• Question: What is your least favourite bacteria and which bacteria are the most deadly for humans and animals?

    Asked by anon-181914 on 25 Jun 2018.
    • Photo: Liza Selley

      Liza Selley answered on 25 Jun 2018:


      Personally, the thought of last year’s E coli infection still makes my stomach turn but I think there are far more dangerous infections out there. Bacterial Meningitis for example can kill within hours if not treated and often damages the patient’s fingers, toes or limbs so badly that they need to be amputated, causing serious disability. We need to be very careful with our use of antibiotics – if bacteria like those that cause meningitis develop resistance to our medicines, it would be very bad news.

    • Photo: Claire Donald

      Claire Donald answered on 25 Jun 2018:


      The worst bacteria in my opinion are the ones that contaminate my experiments!

      The most deadly bacteria would be something that is resistant to antibiotics. Bacteria strains can develop resistance to antibiotics when some individual bacteria in a population are unaffected by one or more antibiotics. These bacteria survive, reproduce and pass their antibiotic resistance genes on to their offspring until the whole population is resistant. This means that when people become infected with them, there are no drugs that we can use to treat them.

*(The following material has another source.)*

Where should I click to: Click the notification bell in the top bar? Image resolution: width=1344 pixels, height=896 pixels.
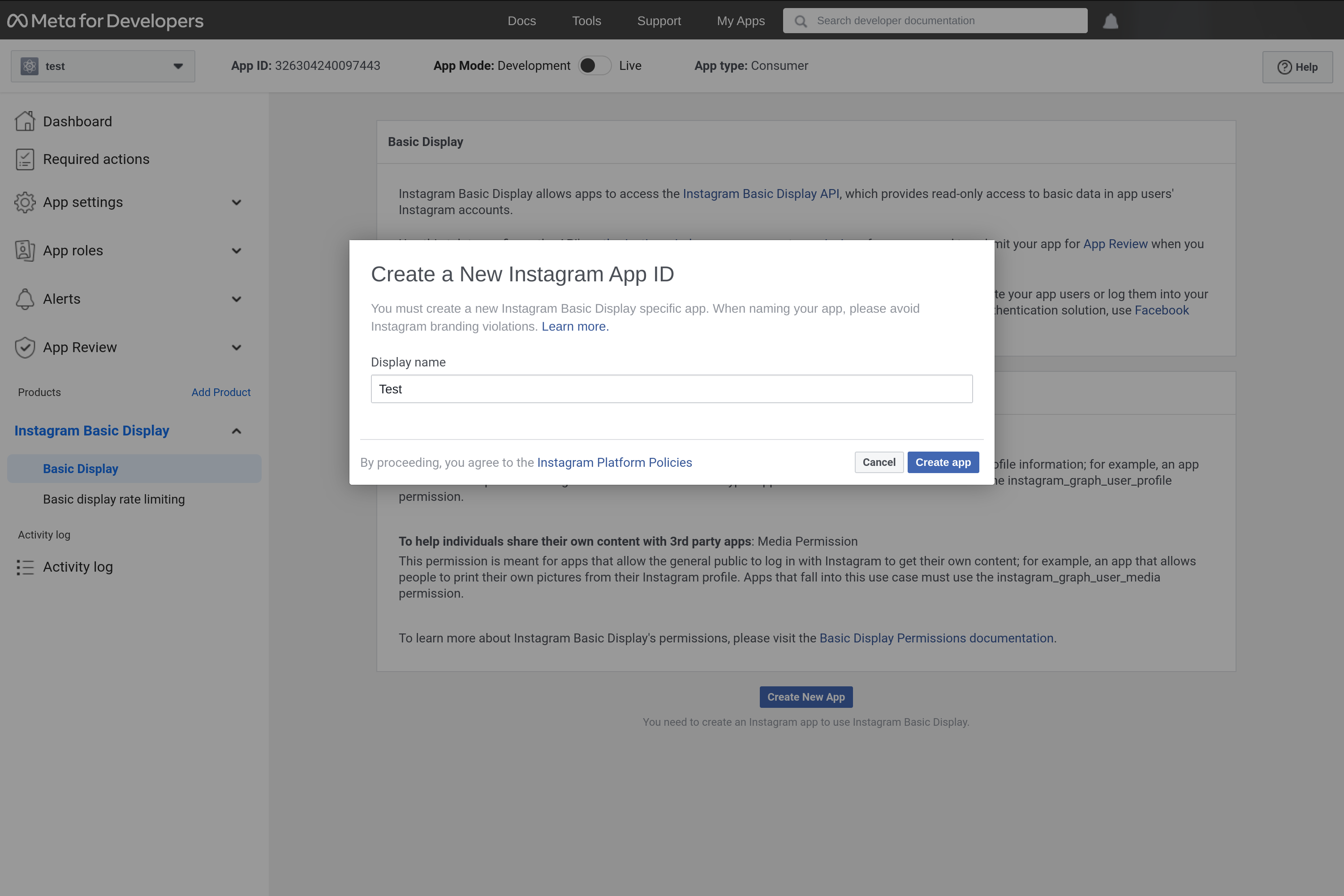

      Something like Clostridium difficile which causes life-threatening diarrhea, Multidrug-Resistant Acinetobacter which causes pneumonia or bloodstream infections among critically ill patients or Methicillin-resistant Staphylococcus aureus (MRSA) which is one of the most common causes of healthcare-associated infections.

    • Photo: Lauren Burns

      Lauren Burns answered on 29 Jun 2018:


      I think that any bacteria that can resist antibiotics are pretty darn scary!